Rob: Yeah, that's really interesting. I think it's a really interesting area and, I actually, what made me think about that was years ago I was doing, it was for my PhD research. I was looking at, I was in Manchester and I was looking at how certain people. I was looking at Polish migrants especially and how … so Polish people who'd come to live in Manchester. And I was interested to see whether they acquired a Manchester accent in their English or whether, you know, because I noticed at, at the time, at my history as an English language teacher and I was, I was teaching English as a second language and I noticed that some of my students tended to acquire a Manchester accent in their English and others didn't.

And I kind of thought that was interesting and that became a PhD, and I focused on Polish people and yeah, I noticed that some did and some didn't. And in the process of doing all this, I got to speak to some really interesting people. And one guy I spoke to, it really struck me. He was working as a security guard in a, in a kind of a factory.

So he was doing the night shift, you know, really kind of straightforward security, whatever. And, you know, important job didn't necessarily require any kind of qualifications for this or anything, anything in particular. And when I got speaking to him, it turned out he used to be a newspaper editor in Poland.
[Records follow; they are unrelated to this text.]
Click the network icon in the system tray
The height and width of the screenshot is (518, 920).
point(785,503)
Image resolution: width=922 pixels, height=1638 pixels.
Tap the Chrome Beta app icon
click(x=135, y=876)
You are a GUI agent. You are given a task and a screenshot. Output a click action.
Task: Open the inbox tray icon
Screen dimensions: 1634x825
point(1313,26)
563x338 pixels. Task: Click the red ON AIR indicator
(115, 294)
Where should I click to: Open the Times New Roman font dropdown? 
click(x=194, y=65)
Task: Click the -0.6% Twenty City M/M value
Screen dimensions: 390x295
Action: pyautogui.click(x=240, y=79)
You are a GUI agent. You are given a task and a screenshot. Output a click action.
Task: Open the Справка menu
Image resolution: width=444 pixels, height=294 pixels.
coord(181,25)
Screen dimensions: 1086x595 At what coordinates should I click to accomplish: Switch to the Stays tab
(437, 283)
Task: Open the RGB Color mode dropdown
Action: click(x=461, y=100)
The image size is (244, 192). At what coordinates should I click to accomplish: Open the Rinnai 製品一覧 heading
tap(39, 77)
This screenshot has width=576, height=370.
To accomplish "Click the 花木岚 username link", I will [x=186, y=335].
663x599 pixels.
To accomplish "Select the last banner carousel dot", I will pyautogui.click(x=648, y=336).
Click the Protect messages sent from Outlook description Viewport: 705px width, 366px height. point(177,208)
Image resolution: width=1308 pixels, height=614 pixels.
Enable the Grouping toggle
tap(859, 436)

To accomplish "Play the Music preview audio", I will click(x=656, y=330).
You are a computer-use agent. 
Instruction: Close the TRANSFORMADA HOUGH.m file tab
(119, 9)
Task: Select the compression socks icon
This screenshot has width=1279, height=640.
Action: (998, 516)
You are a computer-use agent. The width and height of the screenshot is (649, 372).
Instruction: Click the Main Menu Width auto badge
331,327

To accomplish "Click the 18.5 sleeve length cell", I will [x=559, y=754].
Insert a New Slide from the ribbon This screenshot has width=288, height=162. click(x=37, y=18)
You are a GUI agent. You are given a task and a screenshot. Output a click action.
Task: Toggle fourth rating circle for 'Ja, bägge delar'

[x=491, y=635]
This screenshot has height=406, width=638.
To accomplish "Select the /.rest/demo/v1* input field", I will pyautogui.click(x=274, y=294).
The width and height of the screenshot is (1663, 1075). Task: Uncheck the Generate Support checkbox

But because of the financial situation at the time, this was sort of in the mid two thousands, it made more sense to him financially to come and work in the UK, even in this kind of different job. And then thinking about the way people speak, of course, you've got somebody who's surrounded by a very kind of middle-class environment, a very middle-class job, a very middle-class kind of thing, you know, a newspaper editor, and then finds themselves in a different situation in what would be seen, you know, traditionally as kind of a working-class kind of job.

And I can imagine the people he was working with would be, you know, from a sort of a working-class, local background, and that just got me thinking about that there is this mismatch when people move to a different situation. And maybe those, those, but there's linguistic stereotypes, I guess it all gets mixed up at that point because, you know, if people could understand his Polish, even though I believe Polish doesn't have the same kind of hierarchies as UK English does, uh, but you've sort of got, you know, a middle-class language user in a very working-class environment. But all that would be lost because of the language distinction. So I guess it's a refreshing thing in a way, in the same way it reminds me of when we do, we do explore kind of language attitude studies. When I, when I teach, say, on our MA master's course, and we have a lot of international students, and I'll do some really kind of typical studies where we'll, you know, we'll try them out.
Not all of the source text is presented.